There are some areas of sneaker culture where the generation gap isn’t much more than a crack in the sidewalk.
Take the silhouettes that are considered undisputed, all- time classics. It doesn’t really matter if someone has been replacing their favorite pair since 1981, or is discovering it for the first time, because the appeal transcends that particular boundary.
There are other areas of sneaker culture though, where the generation gap opens up to proportions rivaling the Marianas Trench. One of these areas is the role of athletics, as it relates to how shoes are consumed and appreciated by the public. It used to be that sneakers were more or less a direct offshoot of sports fandom and participation. Sure, there were certain, long established styles out there that were seemingly standard issue for casual wear, but the interest in and adoption of specialty performance footwear as fashion, that came from sports.
This wasn’t just a state of mind, the entire apparatus of marketing and selling sneakers was geared towards the athletic arena. Buying a pair of shoes involved heading to your nearest sporting goods store. New models touted their revolutionary performance features, and their supreme levels of comfort. (If the official slogan of the groundbreaking Reebok Pump was “Pump it up,” the unofficial slogan of parents across the country was “shoes don’t make you play basketball any better.”) Obviously aesthetics played an integral part, even back then, but the design considerations were still part of an overall package of looking good and feeling good.
So, what’s the point of this stroll down memory lane? It’s that seeing these technological marvels reincarnated as retro is always something of a culture shock. Add in the modern shift towards fashion as the primary lens through which footwear is viewed, and the original context of the shoe recedes even further.
That brings us to the present day, and the revival of the “chunky” runner.

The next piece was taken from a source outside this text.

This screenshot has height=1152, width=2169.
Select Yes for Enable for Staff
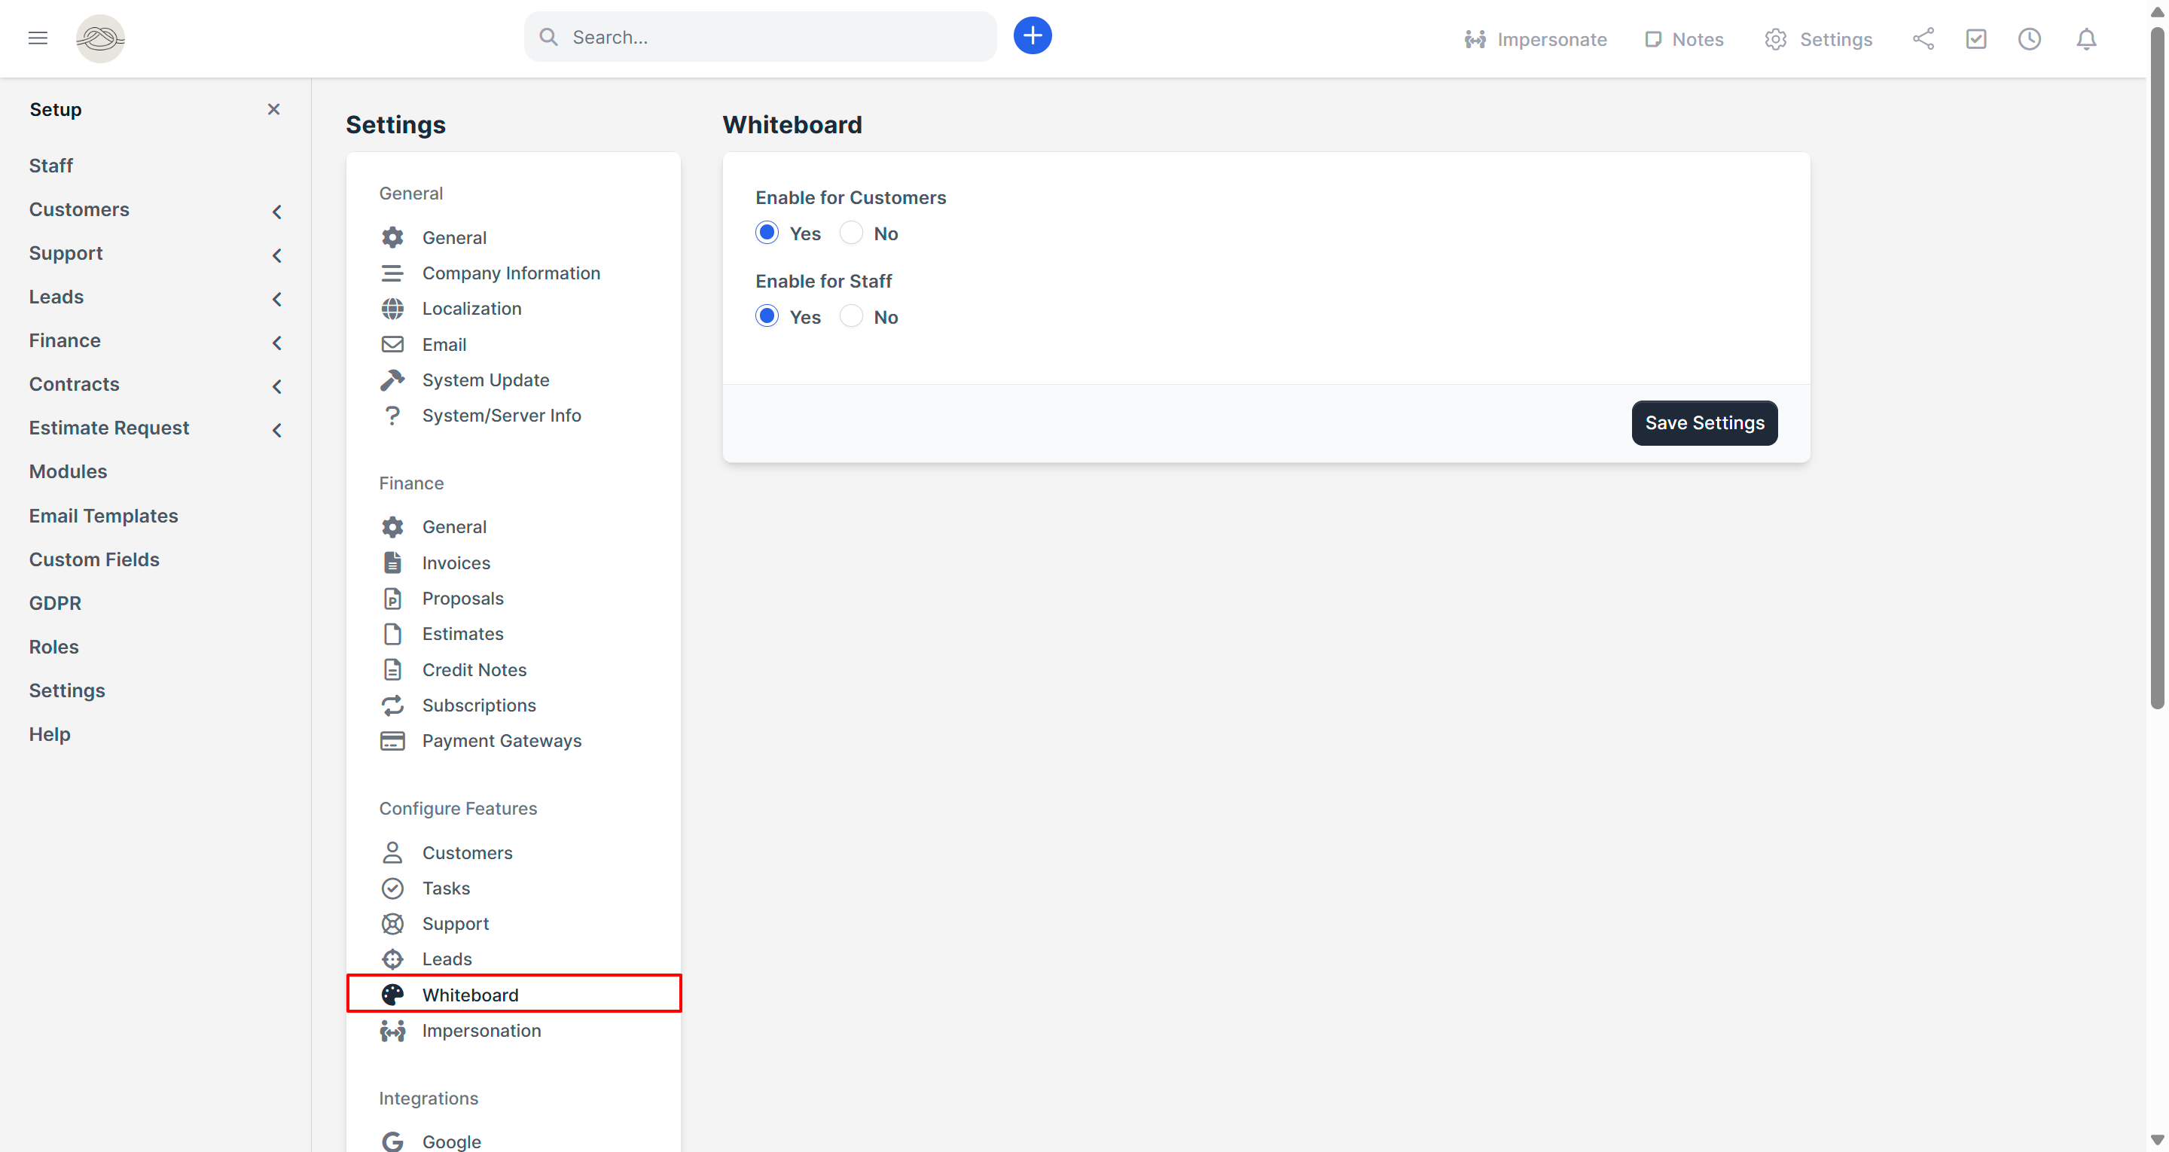(x=767, y=317)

From a purely visual perspective, the appeal of these shoes lies in the extra bold, outré sense of style that defined the 90s, from the post Cold War Day-Glo optimism of the early 90s, to the ‘XTREME’ middle of the decade, and finally, to the turn of the millennium futurism that capped things off. But if you’re only looking at a surface level, one shoe is as good as the next. At the risk of sounding like of those PSAs tacked onto the end of 90s cartoons, you need to appreciate what’s on the inside.
With its wavy build, substantial midsole, miniaturized branding, and mesh/leather upper construction Reebok’s Daytona DMX has the aggressive performance look of the era down pat, but the feature that sent people running to stores was the new, DMX cushioning. An interconnected series of chambers that allowed air to travel between them, in response to the movement of the foot, DMX was something that had to be felt firsthand, not just seen, to be grasped fully. That’s why the shoe’s original ad tagline was “are you DMXperienced.”

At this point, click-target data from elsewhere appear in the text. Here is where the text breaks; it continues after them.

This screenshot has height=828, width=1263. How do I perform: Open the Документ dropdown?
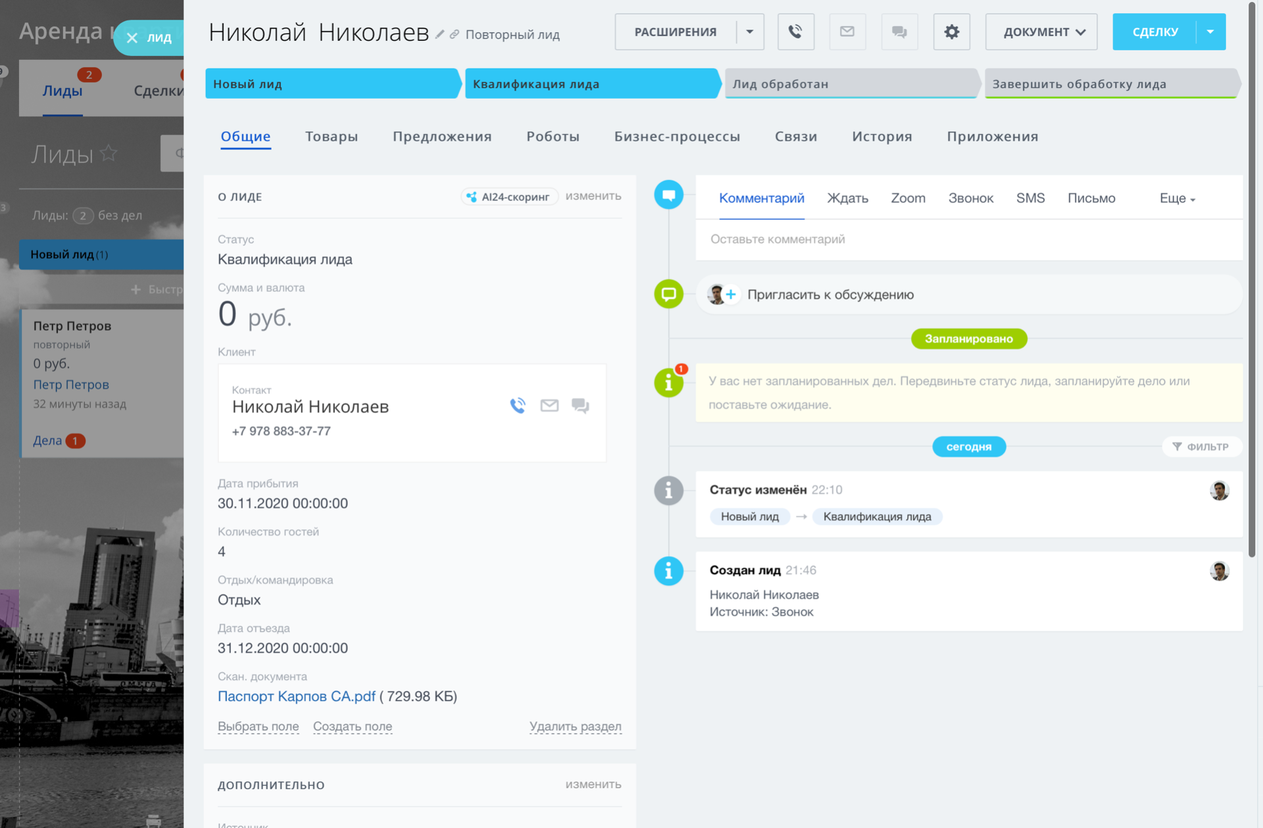[x=1041, y=32]
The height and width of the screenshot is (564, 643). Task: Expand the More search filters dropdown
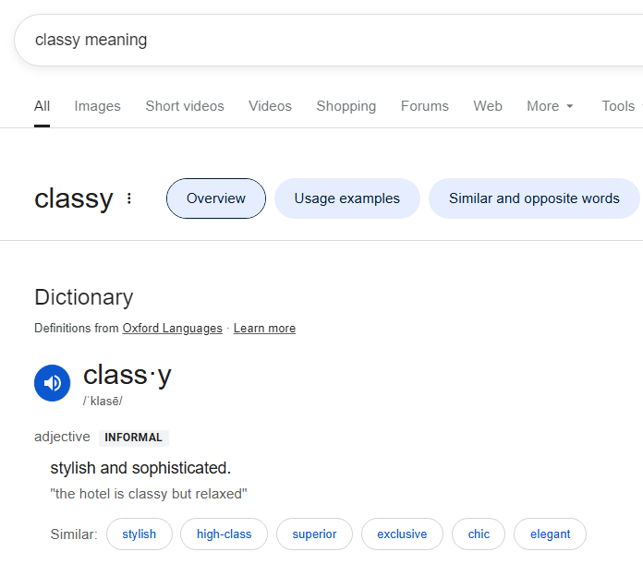550,106
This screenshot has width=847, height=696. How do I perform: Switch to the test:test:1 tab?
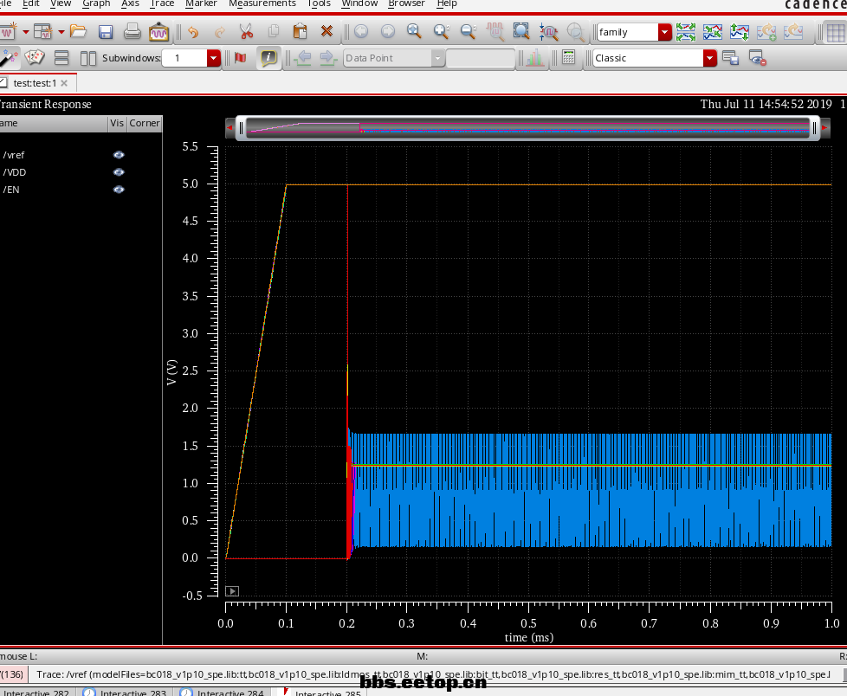(35, 83)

The odds are, in 2018, you’re not looking to the Daytona DMX to put in those early morning miles. That’s fine. Just remember, the next time you’re thinking about how that chunky sole would be the perfect accompaniment to a pair of baggy track pants, that you’ll never have to think about how the shoe is going to feel, because all that chunk houses the end result of countless hours of research and development, dedicated to the ultimate in state of the art cushioning.